The present day problems of our citizens of Hawaiian ancestry have been brought to the front burner by the activists, catalyzed by the celebrations of the 100th Anniversary of the Overthrow. If we want to see a peaceful resolution of their claims, it is incumbent on all of us to review the programs that were successful in integrating so many other ethnic groups into Hawaii's American society.

The Foreign Language Schools prior to World War II helped to keep alive the language and culture of our oriental population, much like the teaching of Hawaiian language and culture is nurturing the Hawaiian Renaissance today. The mentor programs of the Boy Scouts, and the social service programs of agencies like the YWCA and the YMCA and those of the churches will all have to be strengthened and improved.

One of the overriding problems of the world today is finding jobs for undereducated young males. In our larger cities and in most industrializing countries, the new jobs call for an educated work force. At the same time there has been a rise in crime and violence and a need for private security guards. How much better to offer our untrained young "Hawaiian Warriors" a career in the City professional police force, at the same time taking them off the streets.

A professional career with a uniform, discipline and education, a decent income and a pension program would all follow. The Police Force could be partially funded by contracting out security protection programs to private workplaces, community associations, and homes. Federal funds will soon be available to subsidize additional policemen in larger cities.

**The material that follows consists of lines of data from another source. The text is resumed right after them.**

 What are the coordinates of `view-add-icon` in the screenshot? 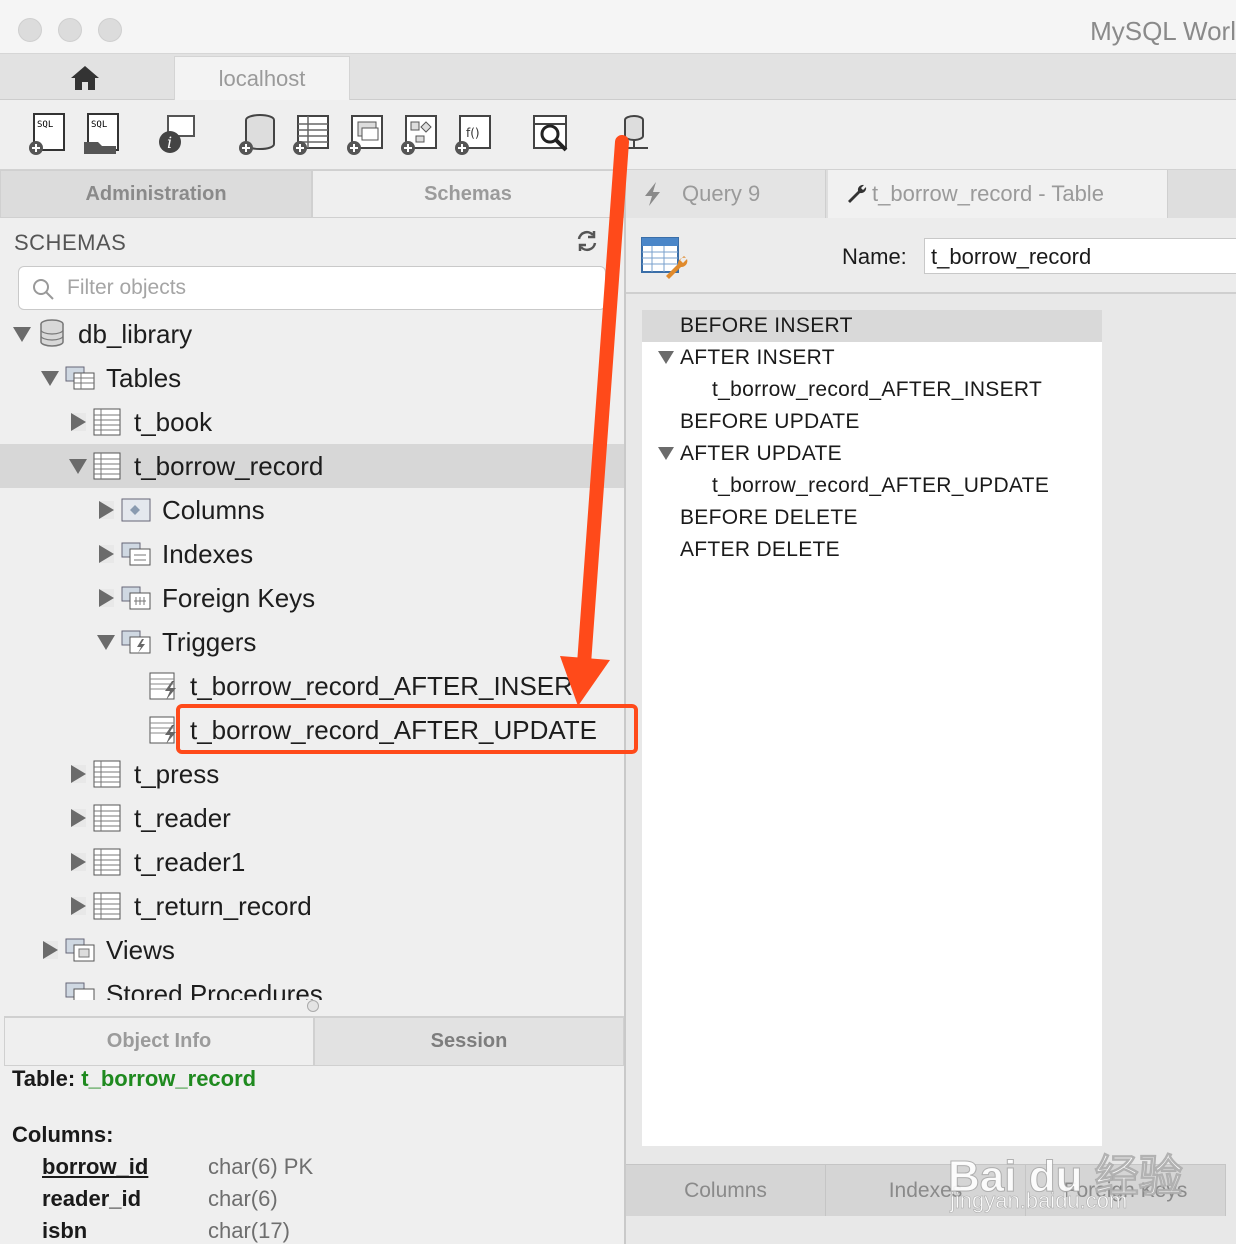 It's located at (365, 135).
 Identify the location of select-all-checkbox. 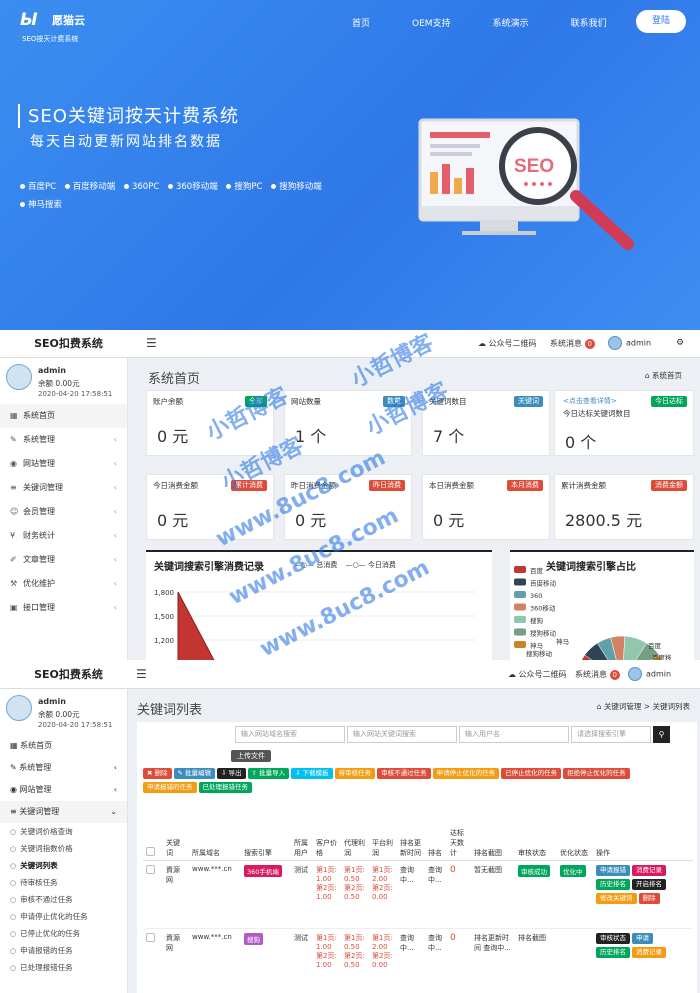
(150, 851).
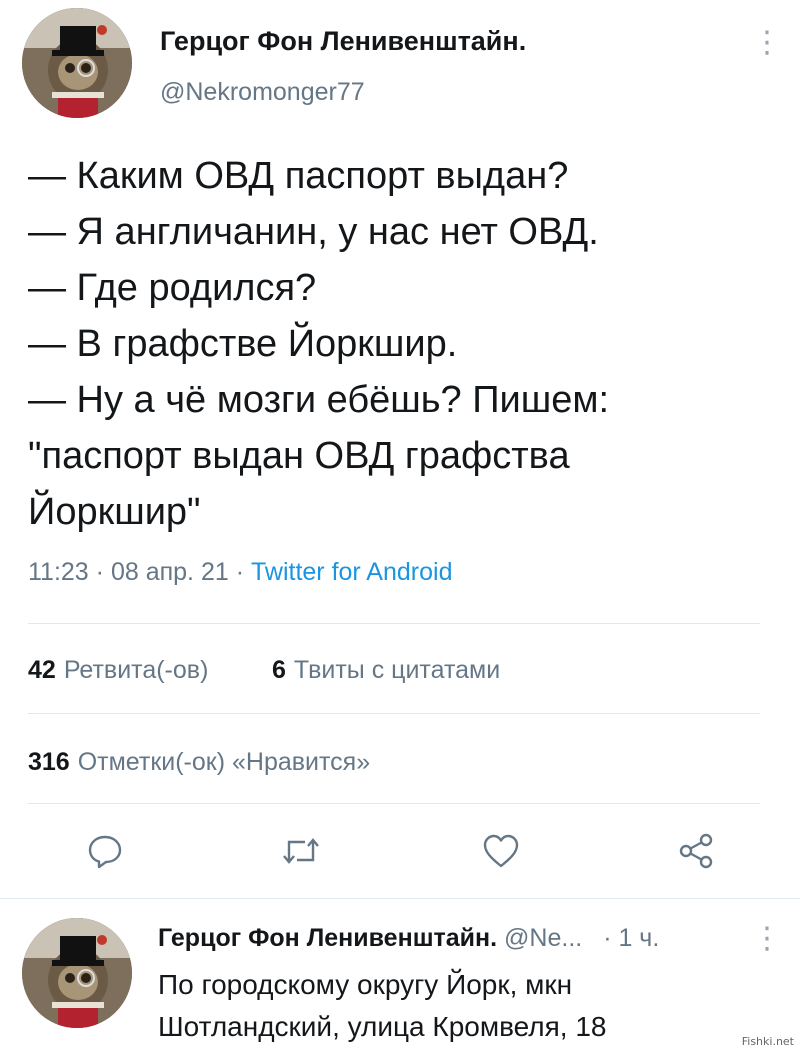  Describe the element at coordinates (767, 939) in the screenshot. I see `reply-more-options-icon: ⋮` at that location.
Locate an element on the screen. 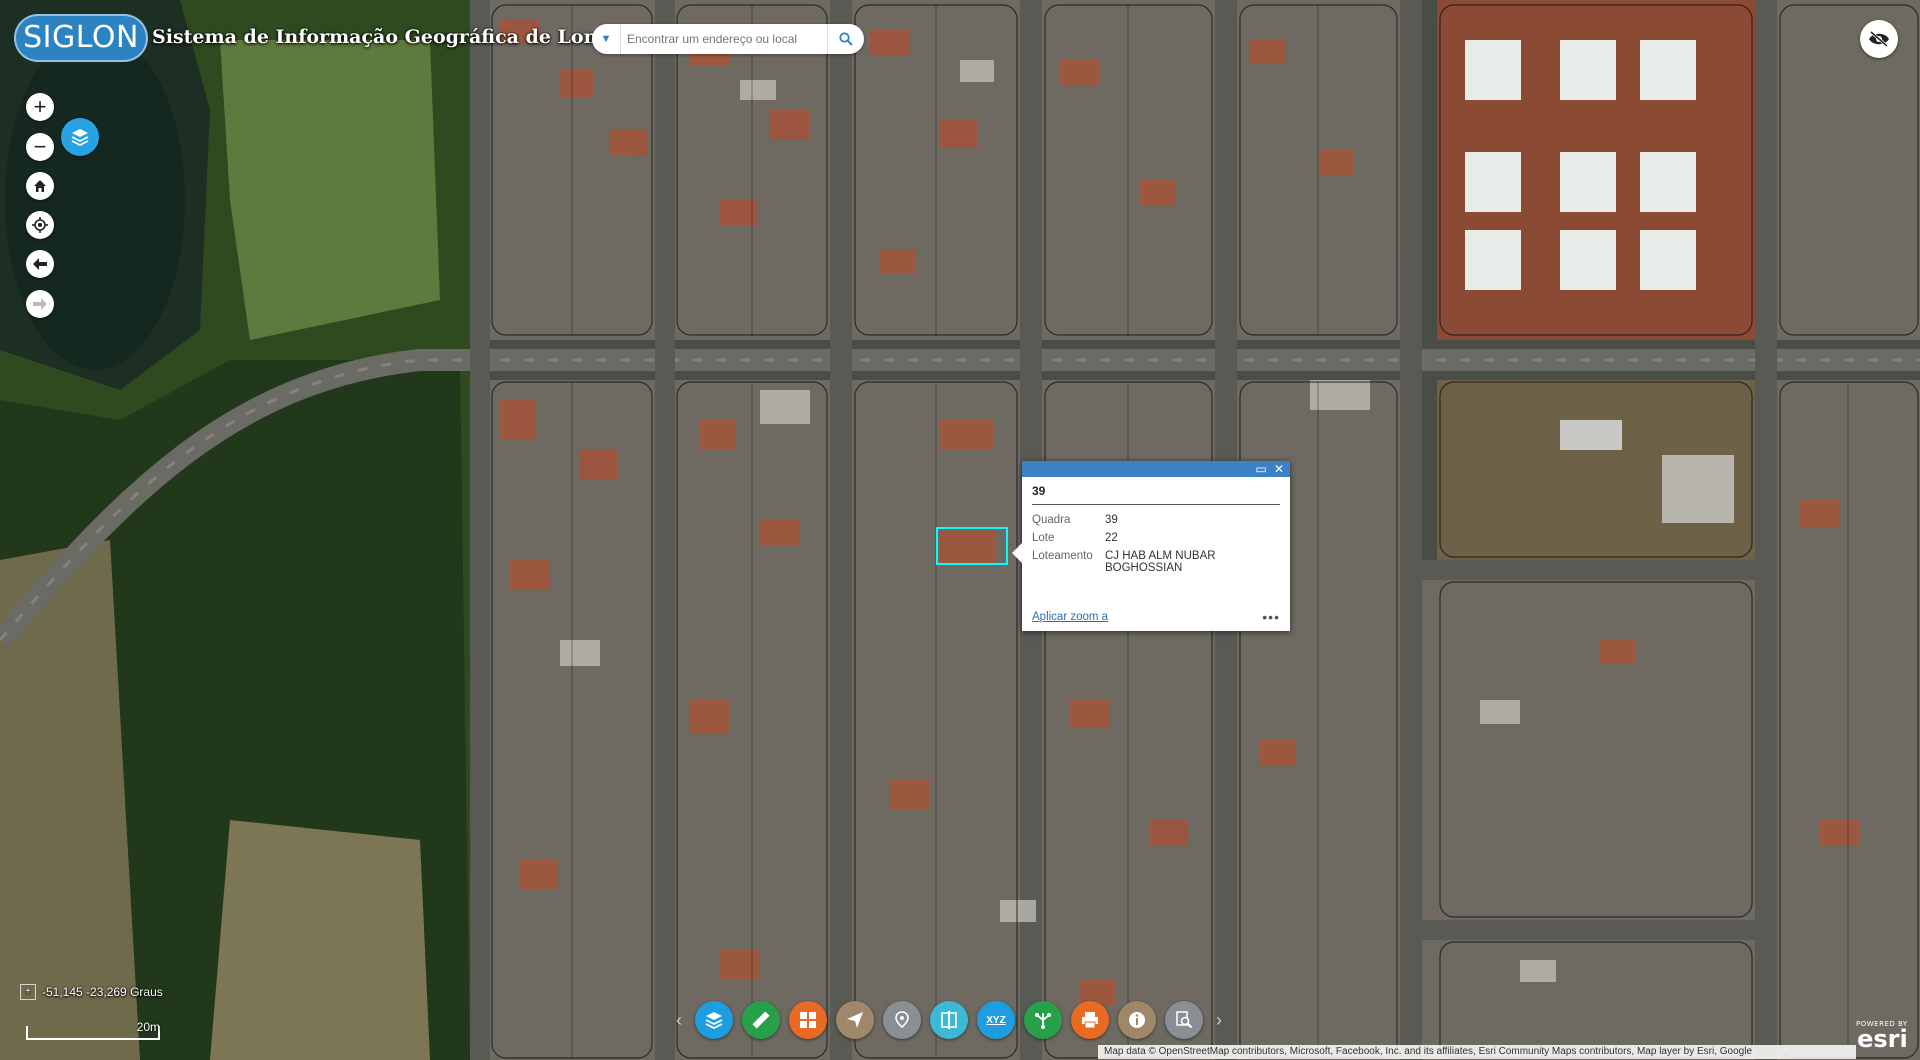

The Kamehameha Schools/Bernice P Bishop estate, with 430,000 acres of land in Hawaii and over $2 billion of other assets, can play a huge part in working with the State Department of Education to educate young and old in the Hawaiian community. The Hawaiians need help in literacy and vocabulary as well as knowledge of their rights and responsibilities.

The other great charitable trusts set up by the students of the Chiefs' Children's School, particularly the Queen Emma Foundation and the Liliuokalani Trust, have a great opportunity. The social service clubs...Rotary International, Kiwanis, Lions...can play their part in listening to the Hawaiians and integrating them into our working community.

My Grandfather, Theodore Richards, came to Hawaii to teach at the Kamehameha Schools. He later bought a valley on Windward Oahu which he named Kokokahi. This is the Hawaiian word for "of one blood". The derivation of this phrase is found in Saint Paul's Letter to the Ephesians where he says that we are all of one blood, all are children of God. Saint Paul teaches us to reach out and help our brothers and sisters.

Dr. Richards sold lots in the valley (at 6 cents a square foot) to the citizens of the Islands in the same racial proportion as the 1920 Census. He built a camp for people to play together as well as live together in harmony.

John Gardner expresses this concept as "Wholeness - through Diversity". In a recent speech to the National Association of Public Administrators he pointed out that it is very easy nowadays to describe the grave problems that we face. He outlines the process of resolution. The education of the public often starts with confrontation. This can lead to discussion and resolution. Our true challenge will be to develop the will to change what we are doing and what we are not doing. Then we can take the actions that will lead to improved conditions for all Americans.

Nobody wants Hawaii to become another Northern Ireland or Bosnia. We can, as a pluralistic society, get together to promote education and justice for the poor as well as the rich. It is incumbent on every one of Hawaii's citizens to target the unmet needs of our citizens of Hawaiian ancestry. We must reach out and help them to succeed as American Citizens.